Record extracts:
## Begin

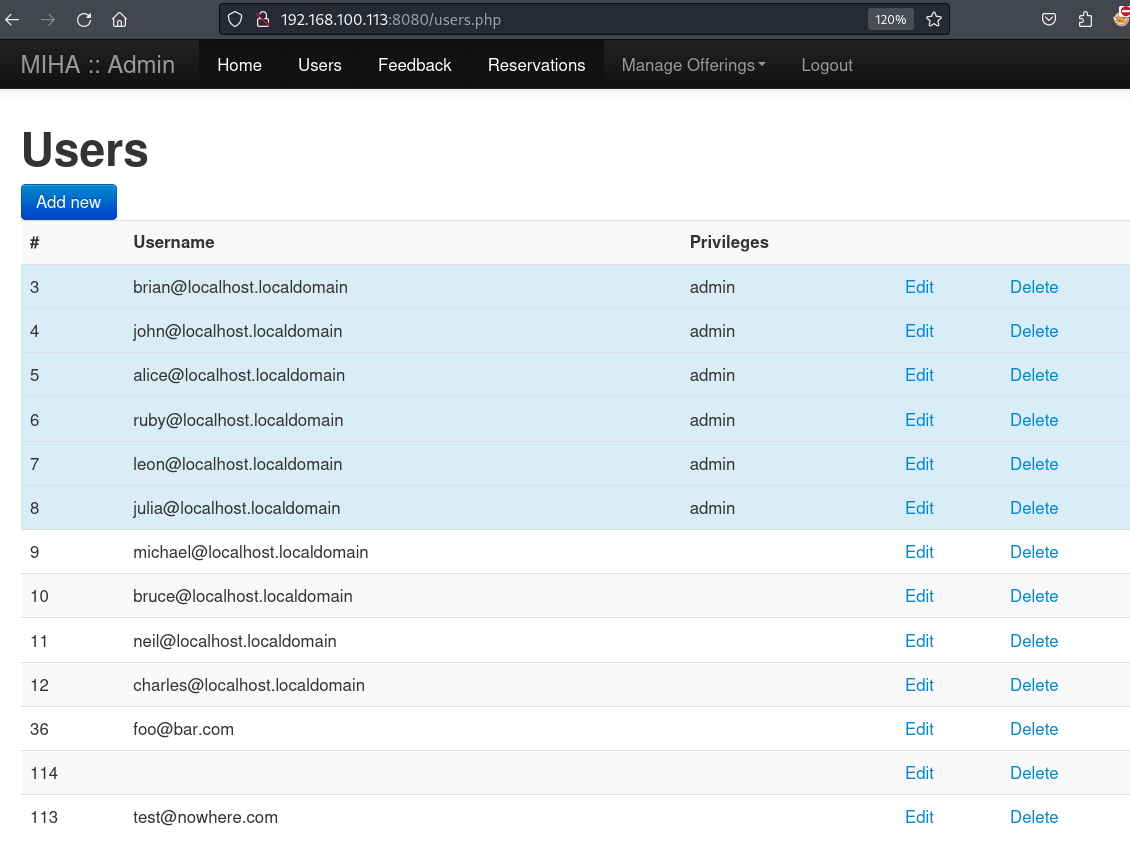Click the browser back arrow

click(x=13, y=19)
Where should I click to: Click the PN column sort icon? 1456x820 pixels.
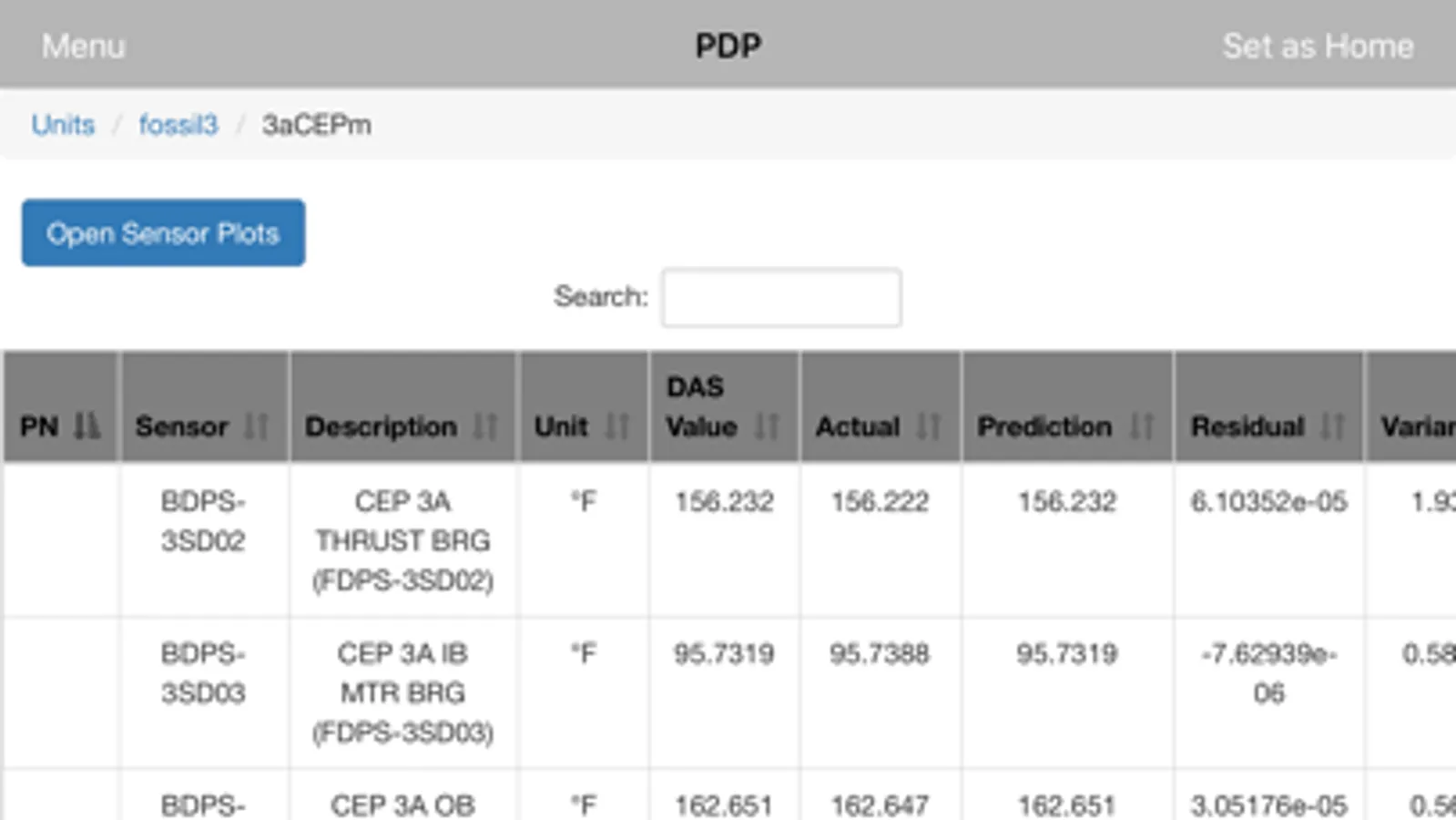click(87, 425)
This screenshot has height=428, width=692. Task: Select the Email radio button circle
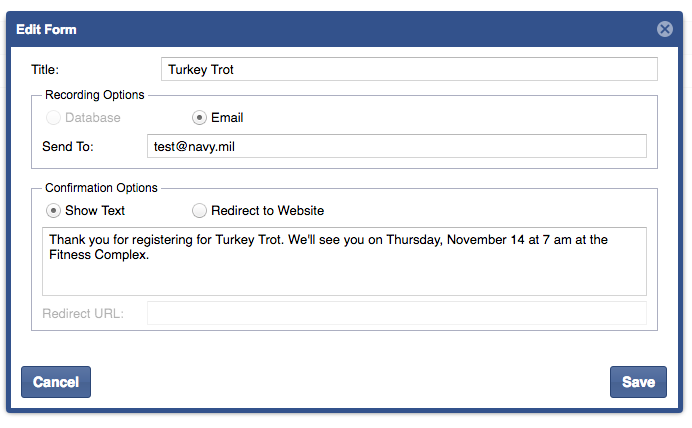pos(200,118)
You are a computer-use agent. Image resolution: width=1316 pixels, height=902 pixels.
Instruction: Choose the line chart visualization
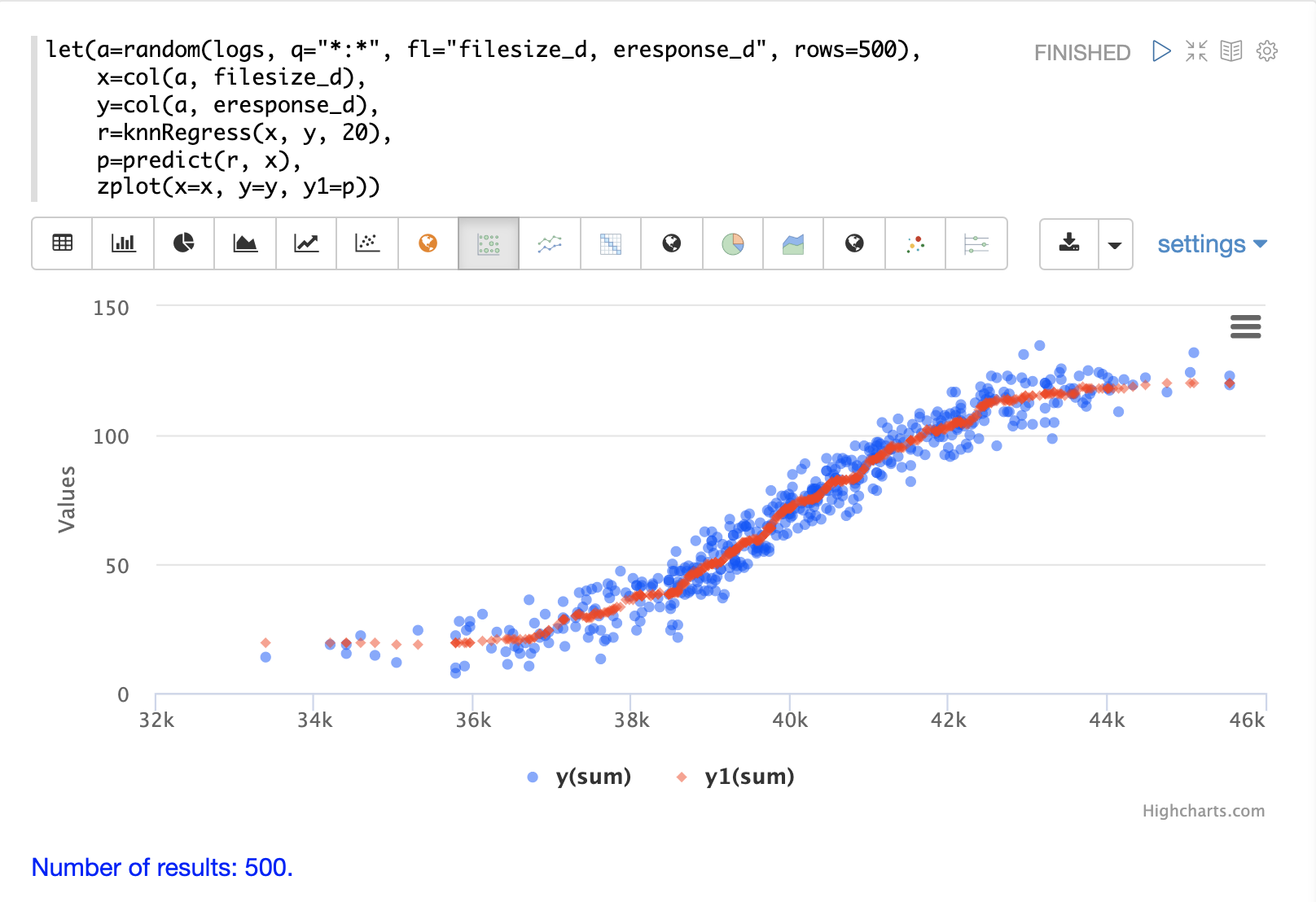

## End

Turn the stretch of the records above, from the line containing "This screenshot has" through the end, into a Markdown table with the columns Row and Line, one numbered row per line. Skip blank lines and leave the pictures out.

Result of the exercise:
| Row | Line |
|---|---|
| 1 | This screenshot has height=428, width=692. Task: Select the Email radio button circle |
| 2 | pos(200,118) |
| 3 | You are a computer-use agent. Image resolution: width=1316 pixels, height=902 pixels. |
| 4 | Instruction: Choose the line chart visualization |